What information do newly diagnosed cancer patients need?

This week on Click on Wales we’re featuring a series of practitioner responses to ideas to improve cancer care in Wales, crowdsourced between June and July 2015 through the IWA’s Let’s talk cancer project. Over 6 weeks patients and their carers posted their idea for how to make things better for those affected by cancer in Wales. In all we had around 100 ideas submitted. We’ve taken these ideas to a panel of practitioners who have given their responses to the 12 ideas we shortlisted using voting on the website. Here’s what they’ve said. We’ll be using the responses to help inform our final report which we’ll publish in September.

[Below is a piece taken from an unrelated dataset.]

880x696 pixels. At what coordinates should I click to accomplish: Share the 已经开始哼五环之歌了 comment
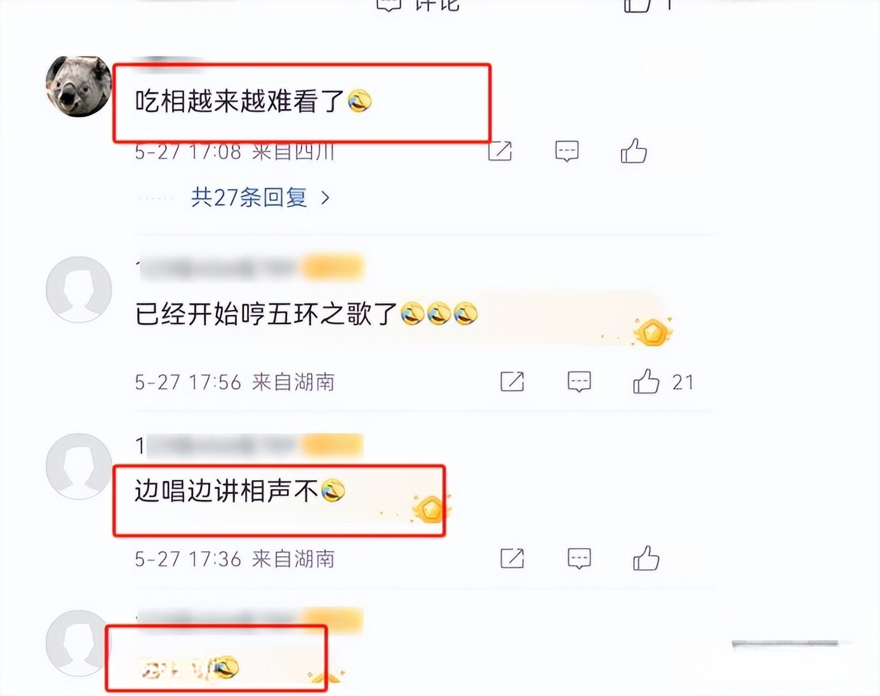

Improve information for newly diagnosed cancer patients, suggested by David Clinch

I was given my diagnosis in five minutes flat and then the nurse spoke to me in a busy corridor in the hospital, she gave me a booklet and with that I was allowed to go home and worry. The waiting and the unknown are incredibly stressful and completely unnecessary. Patients should have secure online access to their own “treatment pathway” so they can better understand what is going to happen next, what the possible outcomes will be and most important of all, how long they are going to have to wait for the next appointment/treatment. This patient interface should sit on top of whatever system is in place (assuming cancer care in Wales has a digital joined up system of course!), it could also include any number of links relevant to their particular disease as well as providing a contact/query function.

Practitioner Responses:

Kath Elias, Macmillan Oncology Physiotherapy Specialist

Again I agree this idea is essential, PABC often are so overwhelmed by their diagnosis they do not absorb any information given to them.  I think that if there was an all Wales system that all new cancer diagnoses were inputted into and this created an automatic referral to an information and support care coordinator type person. Then everyone with a new cancer diagnosis could be given an optional appt to receive appropriate information by a cancer specialist. This would also then overcome the issue of deciding when the best place is and time to give patients the information they require. Making the approach more Co-productive. Letting the patients decide when they want to receive the information.

Phil White (GP):

Secondary Care has accumulated an army of specialist nurses who are supposed to give this support, and some are excellent. However some seem more concerned with “signing people up for research projects” than providing a service (quote from a patient).

AnnMarie Nelson, Scientific Director Marie Curie Palliative Care Research:

Some clinicians have provided a recording of the consultation to their patients to listen to when they are ready.